When faced with a huge data set, or even a medium-sized data set, it’s often very, very difficult to sift out all of the unnecessary elements. That’s one of our main analogies – trying to remove as much of the noise from the data as possible. There have been many times when Tableau has quickly pinpointed areas of investigation that would be very difficult to visualize otherwise.

Through the use of various calculations that are generated through underlying engines, one can spot numerically or have some sense for where further investigations would be warranted. But when you have visual depictions of the data and the outputs are able to help you hone in visually, that becomes a real tool. The speed and ease of use adds a lot of value, both from our perspective as investigators and forensics data specialists, and from the client’s investigative perspective as well.

Tableau: How many people are using Tableau at Ernst & Young?
Rashmi: We have a team of around twenty Forensics Data Analytic Specialists within the broader Fraud Investigation Dispute Services Team.
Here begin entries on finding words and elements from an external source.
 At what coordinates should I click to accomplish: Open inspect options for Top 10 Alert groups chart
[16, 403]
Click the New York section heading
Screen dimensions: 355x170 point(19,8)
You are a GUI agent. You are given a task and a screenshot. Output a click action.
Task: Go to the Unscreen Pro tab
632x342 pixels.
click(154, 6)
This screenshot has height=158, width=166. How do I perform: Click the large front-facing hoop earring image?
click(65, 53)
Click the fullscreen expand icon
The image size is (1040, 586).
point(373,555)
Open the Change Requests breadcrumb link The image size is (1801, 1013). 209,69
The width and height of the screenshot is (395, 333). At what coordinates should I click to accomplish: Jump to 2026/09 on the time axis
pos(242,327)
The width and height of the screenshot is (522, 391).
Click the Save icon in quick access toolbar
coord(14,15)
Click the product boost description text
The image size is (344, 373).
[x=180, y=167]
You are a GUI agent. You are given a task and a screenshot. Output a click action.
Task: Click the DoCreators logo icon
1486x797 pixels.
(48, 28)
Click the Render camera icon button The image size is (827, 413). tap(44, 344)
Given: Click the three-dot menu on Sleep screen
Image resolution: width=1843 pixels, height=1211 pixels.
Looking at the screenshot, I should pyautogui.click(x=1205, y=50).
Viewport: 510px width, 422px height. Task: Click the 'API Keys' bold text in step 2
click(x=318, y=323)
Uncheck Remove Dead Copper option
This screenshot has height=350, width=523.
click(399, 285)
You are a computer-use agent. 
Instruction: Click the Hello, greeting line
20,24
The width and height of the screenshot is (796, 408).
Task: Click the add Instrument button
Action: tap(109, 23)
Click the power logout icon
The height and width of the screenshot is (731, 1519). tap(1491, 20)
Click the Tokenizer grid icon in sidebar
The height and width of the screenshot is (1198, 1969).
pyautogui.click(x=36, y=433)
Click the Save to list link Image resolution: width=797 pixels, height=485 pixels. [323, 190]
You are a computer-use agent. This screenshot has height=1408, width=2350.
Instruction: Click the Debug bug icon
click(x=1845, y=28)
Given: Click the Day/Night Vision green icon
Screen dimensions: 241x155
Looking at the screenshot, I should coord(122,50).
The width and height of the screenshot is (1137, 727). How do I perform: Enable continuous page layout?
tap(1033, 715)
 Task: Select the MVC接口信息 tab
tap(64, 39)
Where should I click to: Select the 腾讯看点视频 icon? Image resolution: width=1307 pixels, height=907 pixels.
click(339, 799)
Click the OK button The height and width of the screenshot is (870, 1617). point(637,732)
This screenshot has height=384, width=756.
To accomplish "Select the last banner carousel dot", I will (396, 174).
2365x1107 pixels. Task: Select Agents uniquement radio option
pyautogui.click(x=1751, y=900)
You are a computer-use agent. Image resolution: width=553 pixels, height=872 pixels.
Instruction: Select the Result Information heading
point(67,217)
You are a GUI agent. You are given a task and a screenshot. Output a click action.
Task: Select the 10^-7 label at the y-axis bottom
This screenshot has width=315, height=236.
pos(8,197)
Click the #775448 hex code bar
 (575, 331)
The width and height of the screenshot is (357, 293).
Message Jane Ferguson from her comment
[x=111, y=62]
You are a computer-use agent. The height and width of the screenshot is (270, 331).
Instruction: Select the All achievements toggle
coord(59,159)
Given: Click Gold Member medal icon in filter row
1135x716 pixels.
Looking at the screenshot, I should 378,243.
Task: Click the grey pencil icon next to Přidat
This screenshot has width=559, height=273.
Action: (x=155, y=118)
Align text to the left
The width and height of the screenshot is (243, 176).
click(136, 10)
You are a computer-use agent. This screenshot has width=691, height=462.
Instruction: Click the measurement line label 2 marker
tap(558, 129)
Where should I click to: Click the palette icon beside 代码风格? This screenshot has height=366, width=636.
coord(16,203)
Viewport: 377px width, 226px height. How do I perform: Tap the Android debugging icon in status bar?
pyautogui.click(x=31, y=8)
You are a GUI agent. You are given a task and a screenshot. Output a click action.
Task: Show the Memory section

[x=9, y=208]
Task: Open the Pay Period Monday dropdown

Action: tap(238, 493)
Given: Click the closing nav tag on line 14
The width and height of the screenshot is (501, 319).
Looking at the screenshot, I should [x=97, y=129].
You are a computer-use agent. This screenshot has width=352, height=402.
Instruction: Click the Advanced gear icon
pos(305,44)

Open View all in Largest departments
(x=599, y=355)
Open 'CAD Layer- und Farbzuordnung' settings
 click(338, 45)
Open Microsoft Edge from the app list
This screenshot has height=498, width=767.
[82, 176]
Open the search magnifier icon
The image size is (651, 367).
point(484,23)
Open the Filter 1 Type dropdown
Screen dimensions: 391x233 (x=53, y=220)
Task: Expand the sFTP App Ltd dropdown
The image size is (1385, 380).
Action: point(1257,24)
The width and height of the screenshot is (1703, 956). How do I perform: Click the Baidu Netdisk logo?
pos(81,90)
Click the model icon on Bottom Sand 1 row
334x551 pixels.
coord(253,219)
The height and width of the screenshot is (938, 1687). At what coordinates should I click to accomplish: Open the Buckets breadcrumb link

At the moment, we have between fifteen and twenty users of Tableau. We use Tableau on an intermittent basis, as projects arise that warrant it.

When presenting results to our clients, we’ve noticed that the main area of interest in our outputs will be Tableau. Amongst a range of other visual depiction software tools that we also use, Tableau seems to be the one where clients tend to very much like the layout, the ease of use, and the transparency.

Tableau: What have you found to be the main benefits of using Tableau?
Rashmi: Well, certainly the ease of use for both end users and analysts, and also the ability to convey our results visually to a range of different audiences. We deal with all manner of different individuals across various organizations. We work with the analysts directly. We work with people who are working within the IT systems. We are sometimes in the boardroom helping to enable strategic decision making.

When you’re dealing with executives, they’re very fascinated by the types of techniques we’re using, but more importantly, they’d like to understand the results of our outputs. That’s where Tableau has been very, very beneficial. It provides ease of visual representation, transferability, transparency, and it also conveys technique. The audience can see very quickly that the results are quite sophisticated—underlying mathematical modeling techniques, for instance, displayed visually with a variety of different diagrams. With Tableau, the picture can say 1000 words.

Tableau: What would you say to someone who is considering Tableau for data analysis?
Rashmi: Tableau is so easy to use, and that’s very important because a lot of analytical functions tend to employee people across many different levels. When you lose ease of use, misinterpretations can arise in the data analyses. So that’s an important factor. It’s really easy to get to grips with Tableau as a tool.

The other recurring theme for us is ease of representation. You need to really try to understand what type of visualization, what type of representation of the data will be most beneficial for your client – and certainly for yourself as well.

Tableau: Any final thoughts on Tableau or what you’ve been able to achieve with it?
Rashmi: It’s a very valuable tool. From an interpretational and representational perspective, it’s been extremely beneficial for our organization. It’s also aesthetically pleasing. That visual appeal has helped us to bridge the gap between performing analytics and actually being able to translate our outputs to a broad variety of audiences.